Item position entries:
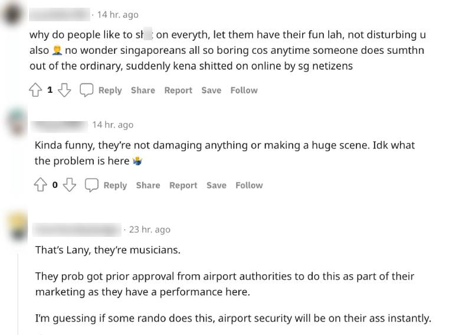Share the 'Kinda funny' comment

tap(148, 185)
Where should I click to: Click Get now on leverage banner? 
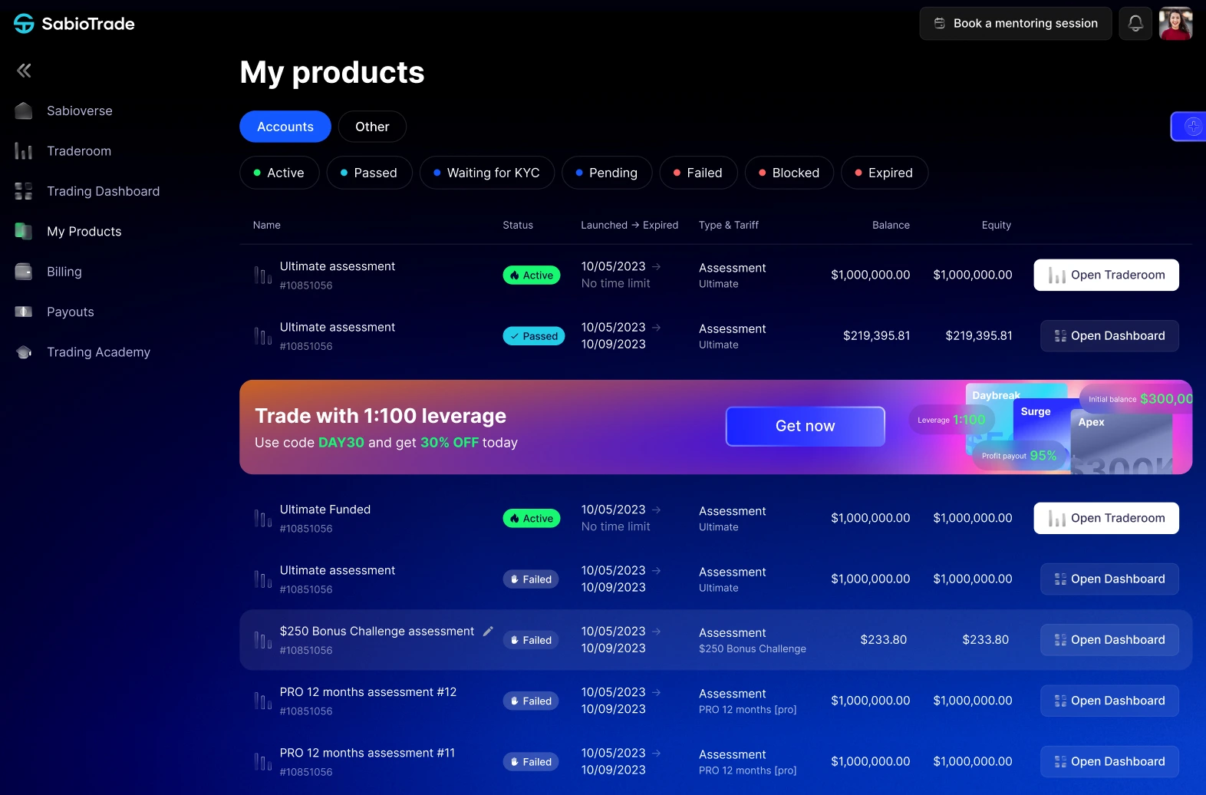point(805,426)
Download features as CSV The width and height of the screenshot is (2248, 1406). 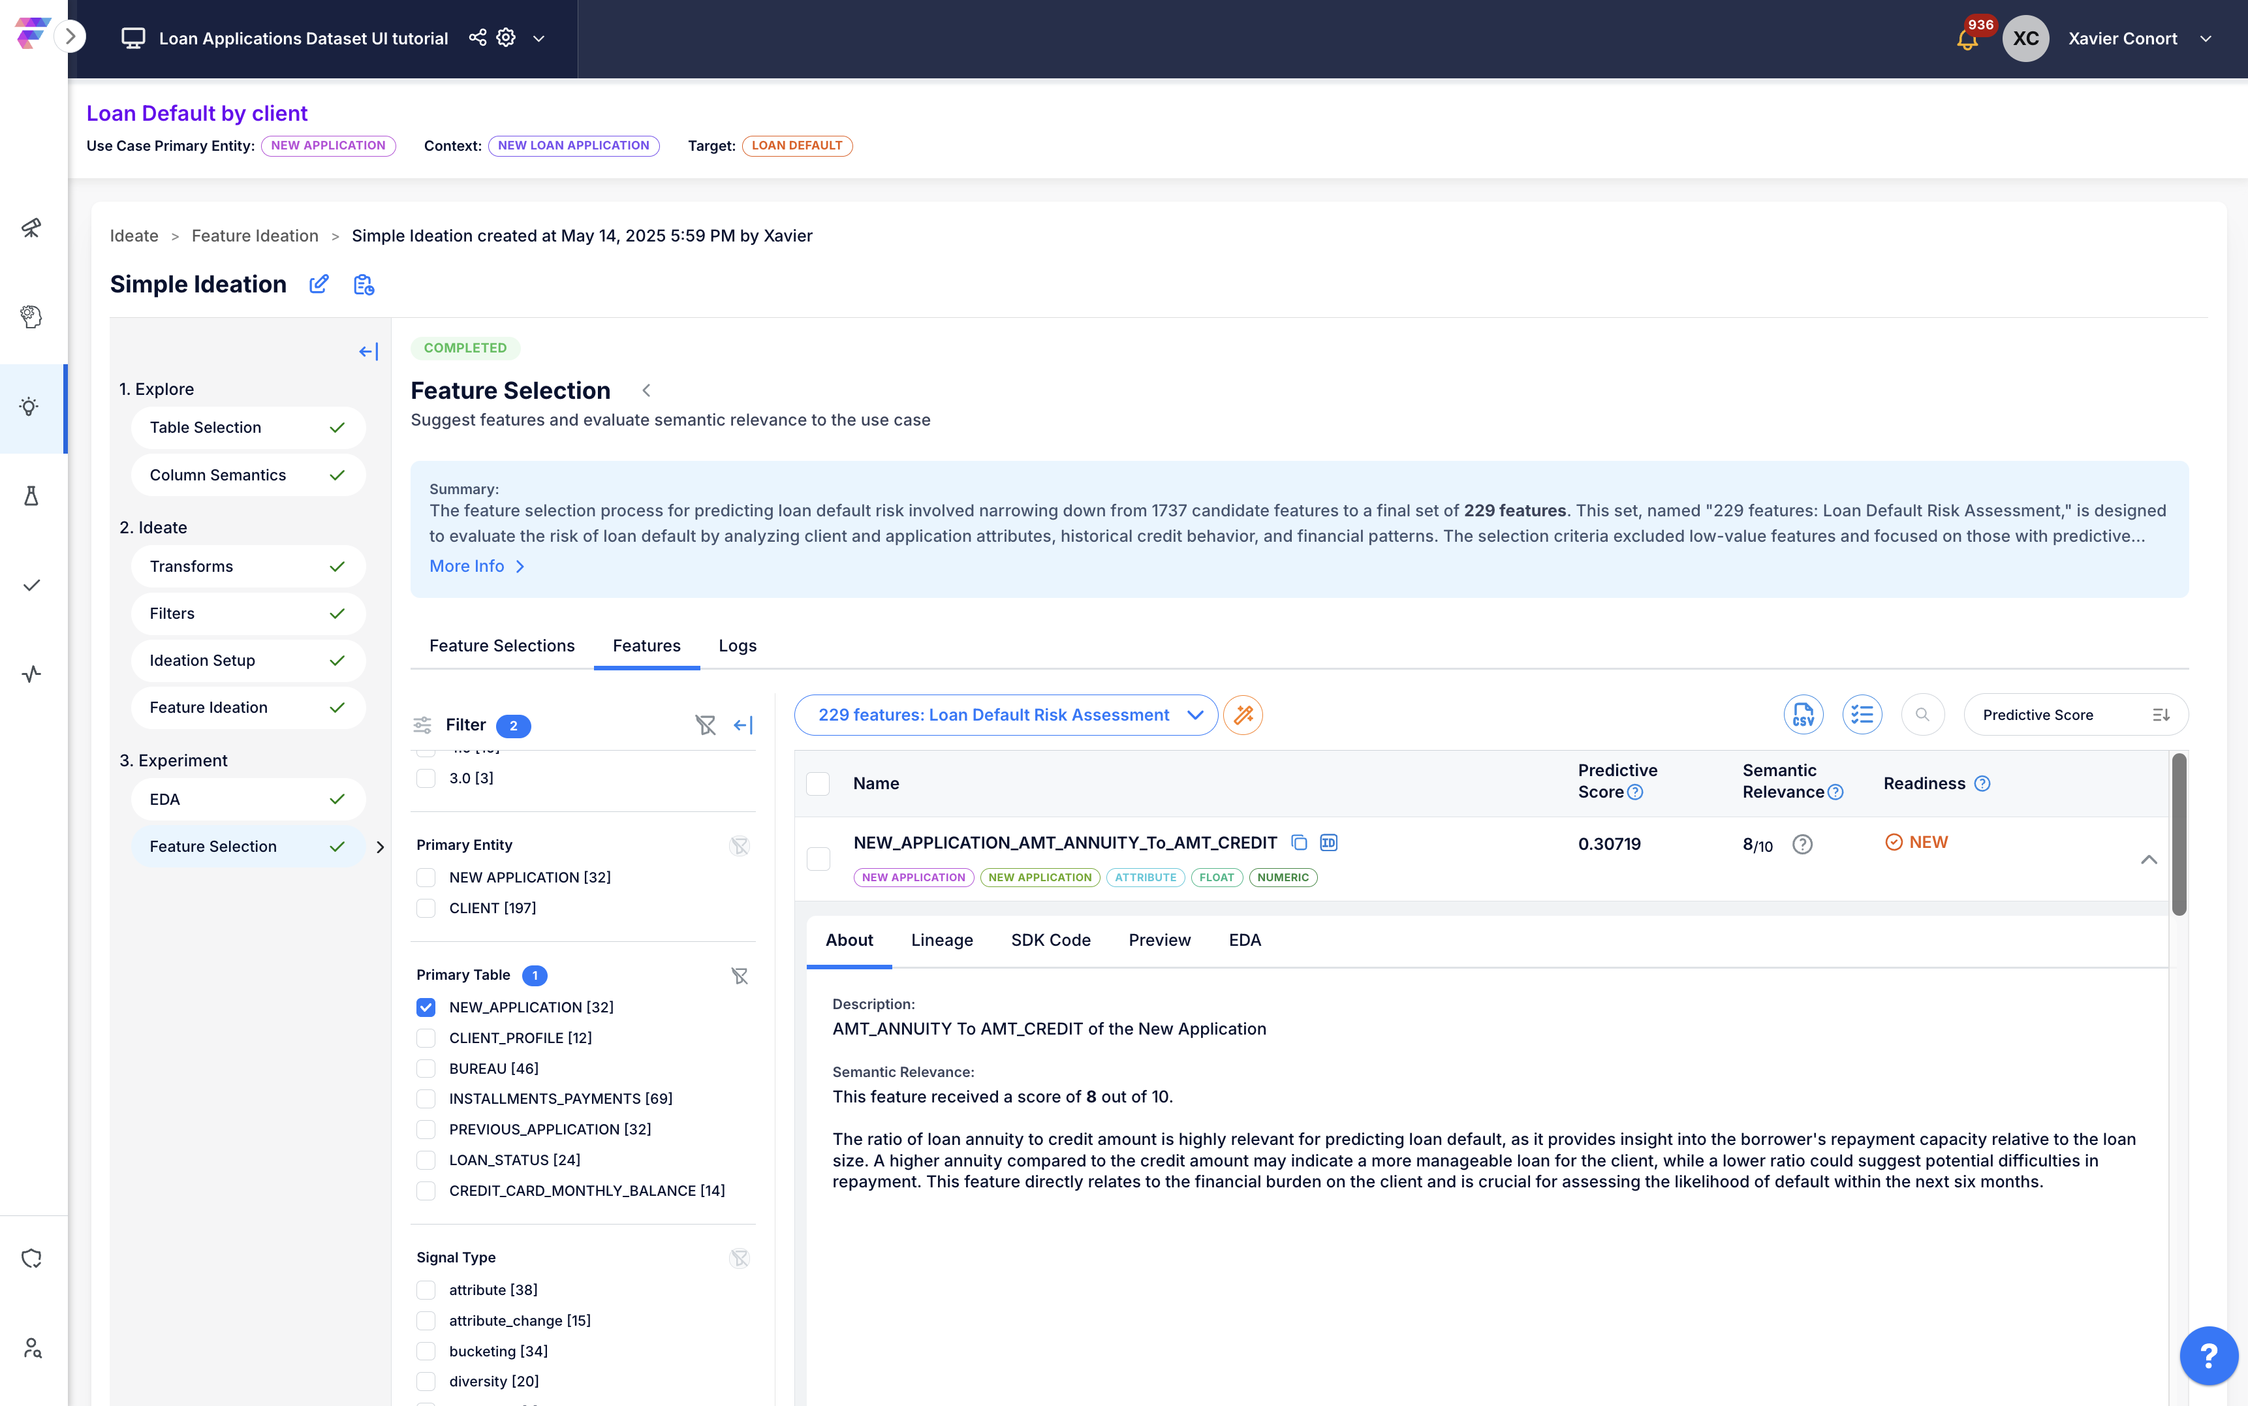click(1803, 714)
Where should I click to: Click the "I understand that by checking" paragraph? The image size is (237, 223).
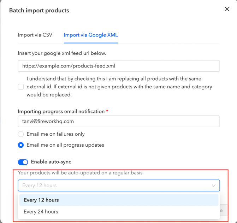pyautogui.click(x=119, y=87)
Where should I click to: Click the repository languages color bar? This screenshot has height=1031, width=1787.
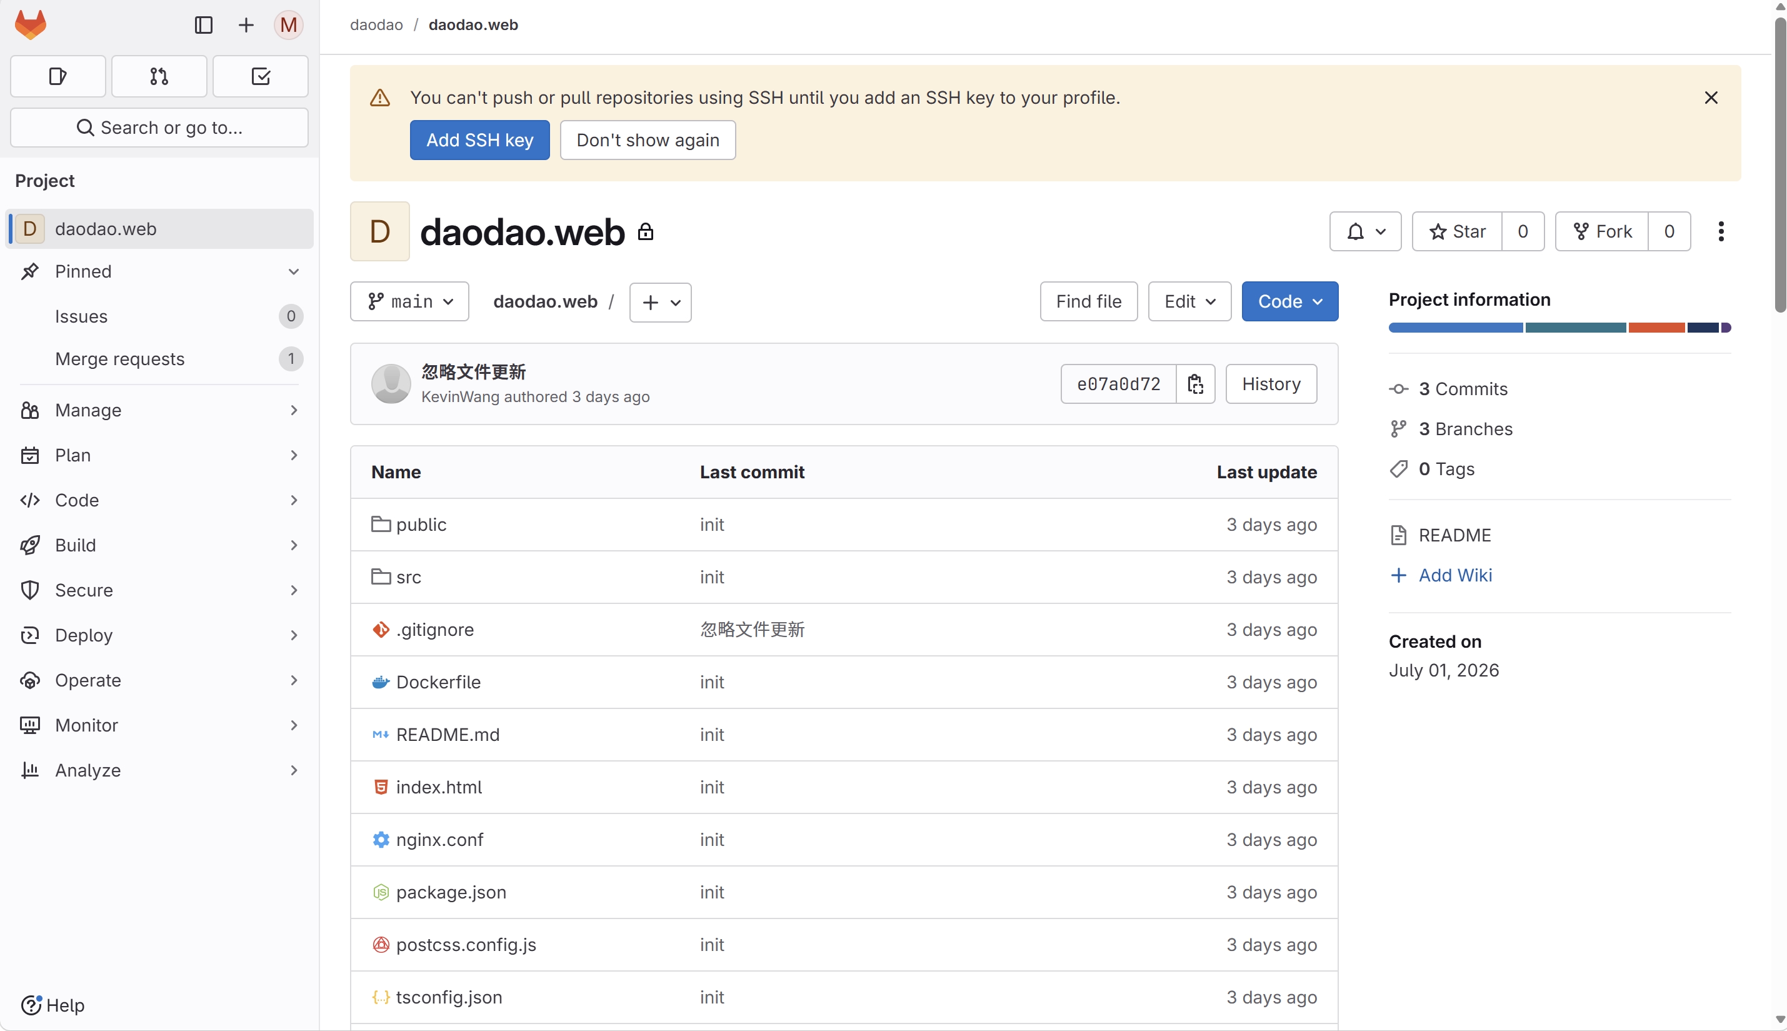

Directive:
Report each line from the items above that contains the word "should", copying the whole line.

Output below:
Where should I click to: Click Get now on leverage banner? 
Where should I click to: Click the "I understand that by checking" paragraph? The image size is (237, 223).
Where should I click to: Click the repository languages color bar? This screenshot has height=1031, width=1787.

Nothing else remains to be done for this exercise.